[LEAPSECS] LEAPSECS Digest, Vol 53, Issue 13
Tom Van Baak
tvb at LeapSecond.com
Thu Apr 14 02:45:51 EDT 2011
> And in Japan, since the main transmitter for JJY is within the
> Fukushima evacuation zone, such watches have presumably been
> freerunning and accumulating errors without resets ever since the
> earthquake.
Fortunately (and uniquely) Japan has two time code transmitters;
the one in NE Japan at 40 kHz and one in SW Japan at 60 kHz.
Modern radio controlled clocks in Japan receive either frequency
automatically. Even some RC clocks sold here (usually with the
word "global" in them) are capable, if in range, of receiving either
JJY station as well as WWVB and MSF and DCF in Europe. As
they say, once you have receivers tuned for 40/60/77.5 kHz
decoding the time code(s) is just a matter of software...

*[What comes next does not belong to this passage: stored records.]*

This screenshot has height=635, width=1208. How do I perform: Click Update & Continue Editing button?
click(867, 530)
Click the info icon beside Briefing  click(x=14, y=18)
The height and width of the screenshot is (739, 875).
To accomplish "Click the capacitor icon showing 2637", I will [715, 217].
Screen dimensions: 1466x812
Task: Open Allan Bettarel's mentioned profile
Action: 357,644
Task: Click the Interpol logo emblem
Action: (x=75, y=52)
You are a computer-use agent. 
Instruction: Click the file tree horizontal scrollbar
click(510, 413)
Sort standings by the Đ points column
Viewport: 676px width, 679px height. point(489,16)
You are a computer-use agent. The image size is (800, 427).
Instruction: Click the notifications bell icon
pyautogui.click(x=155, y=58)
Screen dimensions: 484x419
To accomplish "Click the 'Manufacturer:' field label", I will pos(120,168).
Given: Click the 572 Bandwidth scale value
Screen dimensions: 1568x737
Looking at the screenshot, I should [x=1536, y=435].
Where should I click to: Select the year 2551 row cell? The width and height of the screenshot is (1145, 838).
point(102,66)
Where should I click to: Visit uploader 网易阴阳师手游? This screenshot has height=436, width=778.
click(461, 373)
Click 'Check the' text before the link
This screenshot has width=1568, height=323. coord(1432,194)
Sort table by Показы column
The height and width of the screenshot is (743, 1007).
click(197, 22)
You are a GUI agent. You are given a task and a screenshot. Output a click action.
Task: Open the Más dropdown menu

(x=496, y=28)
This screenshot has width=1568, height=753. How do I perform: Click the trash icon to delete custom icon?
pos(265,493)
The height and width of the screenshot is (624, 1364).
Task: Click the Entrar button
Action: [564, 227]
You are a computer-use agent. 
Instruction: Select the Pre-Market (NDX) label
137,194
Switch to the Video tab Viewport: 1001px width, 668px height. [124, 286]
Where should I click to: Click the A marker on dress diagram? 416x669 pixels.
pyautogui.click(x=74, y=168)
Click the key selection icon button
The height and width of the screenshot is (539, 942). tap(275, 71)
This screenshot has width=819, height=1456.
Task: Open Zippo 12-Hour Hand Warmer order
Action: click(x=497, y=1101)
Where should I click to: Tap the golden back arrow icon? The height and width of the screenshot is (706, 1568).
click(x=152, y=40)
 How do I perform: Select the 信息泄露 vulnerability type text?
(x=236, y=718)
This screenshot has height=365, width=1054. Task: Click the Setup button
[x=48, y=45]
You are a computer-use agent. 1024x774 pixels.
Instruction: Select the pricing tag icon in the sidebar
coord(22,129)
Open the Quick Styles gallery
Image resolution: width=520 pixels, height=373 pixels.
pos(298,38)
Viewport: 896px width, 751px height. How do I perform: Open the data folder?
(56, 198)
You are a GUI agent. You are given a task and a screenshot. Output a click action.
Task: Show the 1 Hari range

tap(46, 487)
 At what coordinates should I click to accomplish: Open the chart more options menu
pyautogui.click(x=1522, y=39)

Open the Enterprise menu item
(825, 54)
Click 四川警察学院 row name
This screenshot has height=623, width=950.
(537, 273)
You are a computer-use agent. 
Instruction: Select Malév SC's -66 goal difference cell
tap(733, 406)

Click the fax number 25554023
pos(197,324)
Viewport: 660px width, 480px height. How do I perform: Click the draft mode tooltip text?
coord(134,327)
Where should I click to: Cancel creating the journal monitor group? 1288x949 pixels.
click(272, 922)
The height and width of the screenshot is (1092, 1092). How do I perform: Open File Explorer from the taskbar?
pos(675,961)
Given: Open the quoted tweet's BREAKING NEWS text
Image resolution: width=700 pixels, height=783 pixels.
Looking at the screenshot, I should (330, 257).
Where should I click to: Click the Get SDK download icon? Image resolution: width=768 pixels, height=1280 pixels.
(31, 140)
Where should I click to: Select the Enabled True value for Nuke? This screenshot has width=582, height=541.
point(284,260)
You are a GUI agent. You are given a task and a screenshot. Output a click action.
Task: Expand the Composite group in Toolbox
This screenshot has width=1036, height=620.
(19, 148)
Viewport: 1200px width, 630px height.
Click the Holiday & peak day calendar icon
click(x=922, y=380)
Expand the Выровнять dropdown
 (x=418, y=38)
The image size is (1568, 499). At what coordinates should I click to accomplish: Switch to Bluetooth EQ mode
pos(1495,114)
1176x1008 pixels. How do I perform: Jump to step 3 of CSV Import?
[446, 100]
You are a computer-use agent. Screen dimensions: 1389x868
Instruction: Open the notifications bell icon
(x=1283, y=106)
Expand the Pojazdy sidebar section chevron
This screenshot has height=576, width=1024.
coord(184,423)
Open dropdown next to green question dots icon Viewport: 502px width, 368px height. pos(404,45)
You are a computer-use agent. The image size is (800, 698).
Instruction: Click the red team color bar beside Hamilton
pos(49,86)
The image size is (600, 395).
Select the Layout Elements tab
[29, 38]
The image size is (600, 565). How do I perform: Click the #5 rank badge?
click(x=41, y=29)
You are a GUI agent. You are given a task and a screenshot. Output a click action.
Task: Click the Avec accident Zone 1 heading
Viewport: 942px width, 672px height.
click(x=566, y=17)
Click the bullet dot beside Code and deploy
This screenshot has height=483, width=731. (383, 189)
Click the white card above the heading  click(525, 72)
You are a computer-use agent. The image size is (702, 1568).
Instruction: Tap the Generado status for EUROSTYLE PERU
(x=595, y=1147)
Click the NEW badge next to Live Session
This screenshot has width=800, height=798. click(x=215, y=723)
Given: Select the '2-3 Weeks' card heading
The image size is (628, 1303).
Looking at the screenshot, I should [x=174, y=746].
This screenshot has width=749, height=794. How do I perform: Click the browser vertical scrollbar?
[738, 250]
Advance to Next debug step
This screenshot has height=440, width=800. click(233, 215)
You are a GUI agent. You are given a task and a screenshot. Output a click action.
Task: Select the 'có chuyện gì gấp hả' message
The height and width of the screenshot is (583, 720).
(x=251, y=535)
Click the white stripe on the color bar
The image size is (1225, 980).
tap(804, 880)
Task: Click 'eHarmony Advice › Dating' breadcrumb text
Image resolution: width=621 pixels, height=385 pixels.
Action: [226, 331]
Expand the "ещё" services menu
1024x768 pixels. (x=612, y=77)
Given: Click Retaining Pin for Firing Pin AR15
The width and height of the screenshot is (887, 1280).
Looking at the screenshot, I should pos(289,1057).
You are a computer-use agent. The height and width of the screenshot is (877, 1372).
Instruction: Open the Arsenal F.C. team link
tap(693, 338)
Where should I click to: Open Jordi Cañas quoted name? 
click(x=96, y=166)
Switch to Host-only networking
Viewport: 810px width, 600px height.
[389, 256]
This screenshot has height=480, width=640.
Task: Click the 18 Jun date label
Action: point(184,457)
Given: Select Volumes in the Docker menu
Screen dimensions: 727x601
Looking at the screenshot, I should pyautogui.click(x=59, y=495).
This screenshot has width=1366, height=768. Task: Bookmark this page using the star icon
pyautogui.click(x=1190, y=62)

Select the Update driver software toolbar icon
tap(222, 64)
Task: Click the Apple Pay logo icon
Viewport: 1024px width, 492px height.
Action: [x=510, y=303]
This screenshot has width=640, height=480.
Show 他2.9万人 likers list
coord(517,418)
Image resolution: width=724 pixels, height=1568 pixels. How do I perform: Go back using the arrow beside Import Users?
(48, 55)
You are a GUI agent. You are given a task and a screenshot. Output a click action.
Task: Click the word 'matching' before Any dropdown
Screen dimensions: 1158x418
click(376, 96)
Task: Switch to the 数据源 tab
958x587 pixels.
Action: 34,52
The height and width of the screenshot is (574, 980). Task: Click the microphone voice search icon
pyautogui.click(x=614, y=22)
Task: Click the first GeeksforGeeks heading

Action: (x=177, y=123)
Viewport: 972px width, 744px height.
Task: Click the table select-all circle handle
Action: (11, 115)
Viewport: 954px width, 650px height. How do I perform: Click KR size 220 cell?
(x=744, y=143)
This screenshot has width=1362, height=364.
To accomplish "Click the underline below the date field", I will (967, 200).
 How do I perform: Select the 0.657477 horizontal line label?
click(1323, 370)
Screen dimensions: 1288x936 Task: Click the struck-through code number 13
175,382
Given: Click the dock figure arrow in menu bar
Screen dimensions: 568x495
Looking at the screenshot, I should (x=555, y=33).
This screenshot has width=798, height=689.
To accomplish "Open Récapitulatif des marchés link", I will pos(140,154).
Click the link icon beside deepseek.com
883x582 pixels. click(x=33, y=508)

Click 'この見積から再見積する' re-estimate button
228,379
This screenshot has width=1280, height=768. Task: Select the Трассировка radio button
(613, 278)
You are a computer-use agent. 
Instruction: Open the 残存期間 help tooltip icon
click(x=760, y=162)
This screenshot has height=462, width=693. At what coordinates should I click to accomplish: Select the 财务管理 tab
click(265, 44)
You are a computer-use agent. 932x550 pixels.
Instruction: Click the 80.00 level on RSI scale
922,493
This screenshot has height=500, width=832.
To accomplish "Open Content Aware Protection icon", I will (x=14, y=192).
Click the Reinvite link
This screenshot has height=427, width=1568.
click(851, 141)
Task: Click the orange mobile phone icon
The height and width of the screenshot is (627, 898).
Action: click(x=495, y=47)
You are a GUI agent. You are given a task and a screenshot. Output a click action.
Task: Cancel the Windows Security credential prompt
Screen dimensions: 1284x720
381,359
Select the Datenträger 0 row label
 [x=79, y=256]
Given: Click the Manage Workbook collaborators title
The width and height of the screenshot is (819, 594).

Still, with one station down, I'm sure reception for many Japanese
isn't as favorable as it once was. I'm waiting for confirmation of
this or anecdotes by time nuts there. Right now they have bigger
problems. Ironically the 40 kHz JJY station is only 10 miles from
the power plant; no wonder they had to evacuate.
I've looked at the raw data from JJY40 and you can see when the
quake hit and a day later they had to shutdown and leave.
There's a very nice per-hour animated map of average JJY signal
strength here: http://jjy.nict.go.jp/fs/dis_contour_e.html
I think this pair of graphs would make Edward Tufte proud.
Anyway, thread is getting off-topic, so I'll leave it at that.
/tvb
http://www.cio.com.au/article/381374/nuclear_crisis_stopped_time_japan/
http://en.wikipedia.org/wiki/JJY
http://maps.google.com/maps?q=37.372500,140.848889+(JJY40)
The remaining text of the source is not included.